### PROBLEM TO WORK ON
Type out every entry again, character for character.

### SOURCE DATA
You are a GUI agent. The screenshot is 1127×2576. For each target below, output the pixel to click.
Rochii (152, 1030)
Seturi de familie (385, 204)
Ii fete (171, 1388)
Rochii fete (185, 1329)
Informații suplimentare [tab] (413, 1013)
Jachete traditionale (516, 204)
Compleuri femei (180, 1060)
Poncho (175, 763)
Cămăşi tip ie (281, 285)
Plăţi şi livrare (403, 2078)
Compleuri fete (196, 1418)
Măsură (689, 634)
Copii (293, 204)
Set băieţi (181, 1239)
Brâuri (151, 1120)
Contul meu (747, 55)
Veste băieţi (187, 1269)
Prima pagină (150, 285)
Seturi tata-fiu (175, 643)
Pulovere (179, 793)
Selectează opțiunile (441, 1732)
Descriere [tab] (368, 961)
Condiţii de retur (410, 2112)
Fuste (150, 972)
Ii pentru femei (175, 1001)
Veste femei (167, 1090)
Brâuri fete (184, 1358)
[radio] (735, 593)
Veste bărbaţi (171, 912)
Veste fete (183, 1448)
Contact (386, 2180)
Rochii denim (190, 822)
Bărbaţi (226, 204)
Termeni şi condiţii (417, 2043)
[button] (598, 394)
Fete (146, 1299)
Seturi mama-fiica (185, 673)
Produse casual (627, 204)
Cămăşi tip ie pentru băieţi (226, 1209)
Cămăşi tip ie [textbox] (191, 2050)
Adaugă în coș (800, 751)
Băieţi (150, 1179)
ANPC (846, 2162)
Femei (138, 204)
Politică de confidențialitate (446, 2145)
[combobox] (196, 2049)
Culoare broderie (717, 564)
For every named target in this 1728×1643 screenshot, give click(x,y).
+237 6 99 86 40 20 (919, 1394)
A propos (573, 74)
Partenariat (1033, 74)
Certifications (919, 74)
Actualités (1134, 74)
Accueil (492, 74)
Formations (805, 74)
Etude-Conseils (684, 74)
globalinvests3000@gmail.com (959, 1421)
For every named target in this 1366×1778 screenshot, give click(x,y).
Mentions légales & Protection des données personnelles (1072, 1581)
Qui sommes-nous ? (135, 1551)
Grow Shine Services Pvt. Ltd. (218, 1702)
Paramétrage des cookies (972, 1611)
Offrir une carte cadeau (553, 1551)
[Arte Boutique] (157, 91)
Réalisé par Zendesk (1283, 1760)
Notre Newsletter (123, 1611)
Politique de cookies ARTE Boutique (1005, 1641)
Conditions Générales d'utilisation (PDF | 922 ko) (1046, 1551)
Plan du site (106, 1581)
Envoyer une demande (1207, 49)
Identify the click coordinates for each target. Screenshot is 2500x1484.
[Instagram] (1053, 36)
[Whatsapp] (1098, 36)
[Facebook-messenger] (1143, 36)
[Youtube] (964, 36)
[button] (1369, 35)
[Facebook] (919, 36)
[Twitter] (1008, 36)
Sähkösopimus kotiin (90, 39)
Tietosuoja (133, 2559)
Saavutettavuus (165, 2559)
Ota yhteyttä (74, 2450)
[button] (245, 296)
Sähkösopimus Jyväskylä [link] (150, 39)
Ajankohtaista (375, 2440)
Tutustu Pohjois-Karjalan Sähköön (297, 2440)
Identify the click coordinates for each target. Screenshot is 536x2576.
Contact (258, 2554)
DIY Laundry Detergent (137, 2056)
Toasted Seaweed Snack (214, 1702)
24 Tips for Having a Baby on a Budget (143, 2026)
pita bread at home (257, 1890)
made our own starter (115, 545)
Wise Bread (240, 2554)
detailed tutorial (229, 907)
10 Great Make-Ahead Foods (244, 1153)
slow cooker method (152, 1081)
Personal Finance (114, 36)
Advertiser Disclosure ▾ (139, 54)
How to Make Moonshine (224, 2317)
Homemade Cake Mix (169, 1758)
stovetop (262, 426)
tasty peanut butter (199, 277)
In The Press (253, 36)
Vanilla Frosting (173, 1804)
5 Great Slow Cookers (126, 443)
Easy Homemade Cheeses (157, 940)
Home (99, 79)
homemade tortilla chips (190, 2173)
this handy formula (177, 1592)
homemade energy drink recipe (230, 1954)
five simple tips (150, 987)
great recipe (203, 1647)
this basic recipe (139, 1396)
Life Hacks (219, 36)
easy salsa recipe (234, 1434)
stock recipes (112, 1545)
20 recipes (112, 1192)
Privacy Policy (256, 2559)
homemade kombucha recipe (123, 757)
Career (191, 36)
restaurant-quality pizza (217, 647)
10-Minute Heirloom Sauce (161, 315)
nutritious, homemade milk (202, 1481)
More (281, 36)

### WRITTEN ANSWER
You are a GUI agent. The screenshot is 1127×2576. For each target below, output the pixel to click.
Rochii (152, 1030)
Seturi de familie (385, 204)
Ii fete (171, 1388)
Rochii fete (185, 1329)
Informații suplimentare [tab] (413, 1013)
Jachete traditionale (516, 204)
Compleuri femei (180, 1060)
Poncho (175, 763)
Cămăşi tip ie (281, 285)
Plăţi şi livrare (403, 2078)
Compleuri fete (196, 1418)
Măsură (689, 634)
Copii (293, 204)
Set băieţi (181, 1239)
Brâuri (151, 1120)
Contul meu (747, 55)
Veste băieţi (187, 1269)
Prima pagină (150, 285)
Seturi tata-fiu (175, 643)
Pulovere (179, 793)
Selectează opțiunile (441, 1732)
Descriere [tab] (368, 961)
Condiţii de retur (410, 2112)
Fuste (150, 972)
Ii pentru femei (175, 1001)
Veste femei (167, 1090)
Brâuri fete (184, 1358)
[radio] (735, 593)
Veste bărbaţi (171, 912)
Veste fete (183, 1448)
Contact (386, 2180)
Rochii denim (190, 822)
Bărbaţi (226, 204)
Termeni şi condiţii (417, 2043)
[button] (598, 394)
Fete (146, 1299)
Seturi mama-fiica (185, 673)
Produse casual (627, 204)
Cămăşi tip ie pentru băieţi (226, 1209)
Cămăşi tip ie [textbox] (191, 2050)
Adaugă în coș (800, 751)
Băieţi (150, 1179)
ANPC (846, 2162)
Femei (138, 204)
Politică de confidențialitate (446, 2145)
[combobox] (196, 2049)
Culoare broderie (717, 564)
For every named target in this 1728×1643 screenshot, give click(x,y).
+237 6 99 86 40 20 (919, 1394)
A propos (573, 74)
Partenariat (1033, 74)
Certifications (919, 74)
Actualités (1134, 74)
Accueil (492, 74)
Formations (805, 74)
Etude-Conseils (684, 74)
globalinvests3000@gmail.com (959, 1421)
For every named target in this 1366×1778 screenshot, give click(x,y).
Mentions légales & Protection des données personnelles (1072, 1581)
Qui sommes-nous ? (135, 1551)
Grow Shine Services Pvt. Ltd. (218, 1702)
Paramétrage des cookies (972, 1611)
Offrir une carte cadeau (553, 1551)
[Arte Boutique] (157, 91)
Réalisé par Zendesk (1283, 1760)
Notre Newsletter (123, 1611)
Politique de cookies ARTE Boutique (1005, 1641)
Conditions Générales d'utilisation (PDF | 922 ko) (1046, 1551)
Plan du site (106, 1581)
Envoyer une demande (1207, 49)
Identify the click coordinates for each target. Screenshot is 2500x1484.
[Instagram] (1053, 36)
[Whatsapp] (1098, 36)
[Facebook-messenger] (1143, 36)
[Youtube] (964, 36)
[button] (1369, 35)
[Facebook] (919, 36)
[Twitter] (1008, 36)
Sähkösopimus kotiin (90, 39)
Tietosuoja (133, 2559)
Saavutettavuus (165, 2559)
Ota yhteyttä (74, 2450)
[button] (245, 296)
Sähkösopimus Jyväskylä [link] (150, 39)
Ajankohtaista (375, 2440)
Tutustu Pohjois-Karjalan Sähköön (297, 2440)
Identify the click coordinates for each target. Screenshot is 536x2576.
Contact (258, 2554)
DIY Laundry Detergent (137, 2056)
Toasted Seaweed Snack (214, 1702)
24 Tips for Having a Baby on a Budget (143, 2026)
pita bread at home (257, 1890)
made our own starter (115, 545)
Wise Bread (240, 2554)
detailed tutorial (229, 907)
10 Great Make-Ahead Foods (244, 1153)
slow cooker method (152, 1081)
Personal Finance (114, 36)
Advertiser Disclosure ▾ (139, 54)
How to Make Moonshine (224, 2317)
Homemade Cake Mix (169, 1758)
stovetop (262, 426)
tasty peanut butter (199, 277)
In The Press (253, 36)
Vanilla Frosting (173, 1804)
5 Great Slow Cookers (126, 443)
Easy Homemade Cheeses (157, 940)
Home (99, 79)
homemade tortilla chips (190, 2173)
this handy formula (177, 1592)
homemade energy drink recipe (230, 1954)
five simple tips (150, 987)
great recipe (203, 1647)
this basic recipe (139, 1396)
Life Hacks (219, 36)
easy salsa recipe (234, 1434)
stock recipes (112, 1545)
20 recipes (112, 1192)
Privacy Policy (256, 2559)
homemade kombucha recipe (123, 757)
Career (191, 36)
restaurant-quality pizza (217, 647)
10-Minute Heirloom Sauce (161, 315)
nutritious, homemade milk (202, 1481)
More (281, 36)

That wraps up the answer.